Ernest E. Cole (November 18, 1871 – November 19, 1949) was a New York state lawmaker who served as Commissioner of Education of the State of New York from 1940 to 1942.

==Early life and education==
Cole was born in Savona, New York. He graduated from Haverling High School in Bath, and then attended Cornell University, from which he graduated in 1895. He was admitted to the state bar the same year. After graduating from Cornell, Cole served as the principal of high schools at Greenwood, Painted Post, and Addison. He was a member of the Freemasons, and the Odd Fellows. In 1941, he received an honorary degree in Doctor of Pedagogy from Oglethorpe University.

==Political career==
He entered politics as a Republican. He was a member of the New York State Assembly (Steuben Co., 1st D.) in 1920, 1921 and 1922; and a member of the New York State Senate from 1923 to 1926, sitting in the 146th, 147th, 148th and 149th New York State Legislatures. Based upon his background as an educator, Cole became a leader in the legislature on matters of education, and became chairman of the senate committee on public education during his tenure in that body. In this capacity, he sponsored the "Cole Laws" of 1925, which helped fund local school districts within constitutional limitations.

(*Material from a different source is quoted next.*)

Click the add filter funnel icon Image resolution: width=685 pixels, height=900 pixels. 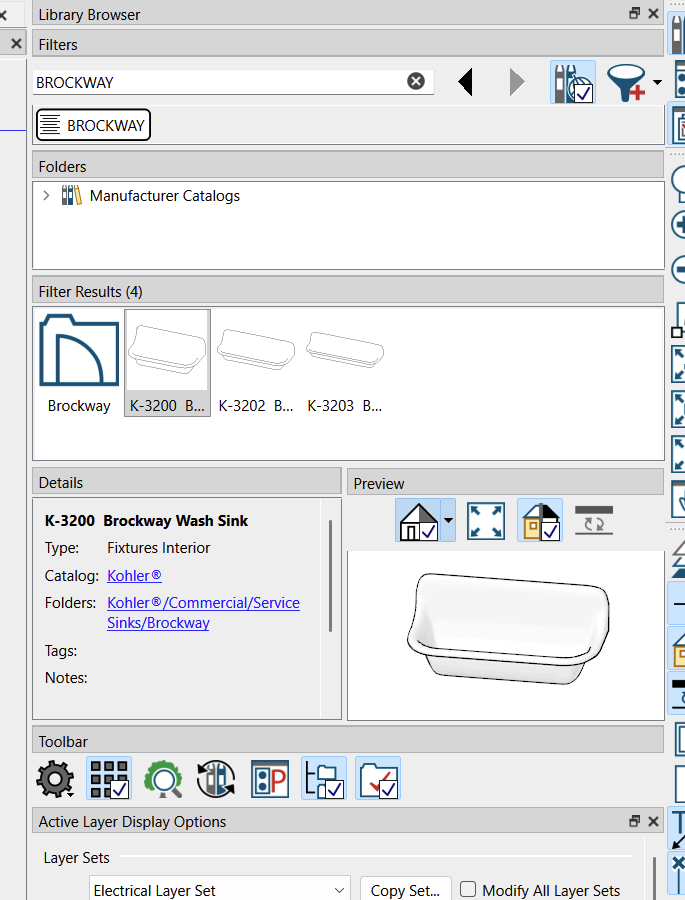pos(627,82)
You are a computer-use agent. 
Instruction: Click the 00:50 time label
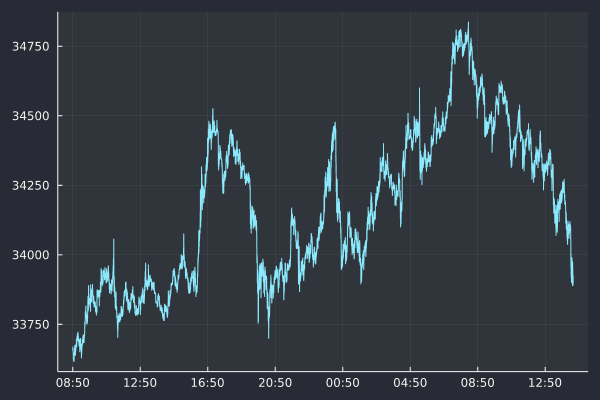pos(343,383)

The bills were called "a long step in the improvement of the State's educational system."

==Education Department==
In recognition of Cole's leadership on these issues, he was appointed counsel of the State Education Department on July 1, 1926. Two years later, he was made a deputy commissioner of the Education Department, and in 1940 he was made commissioner.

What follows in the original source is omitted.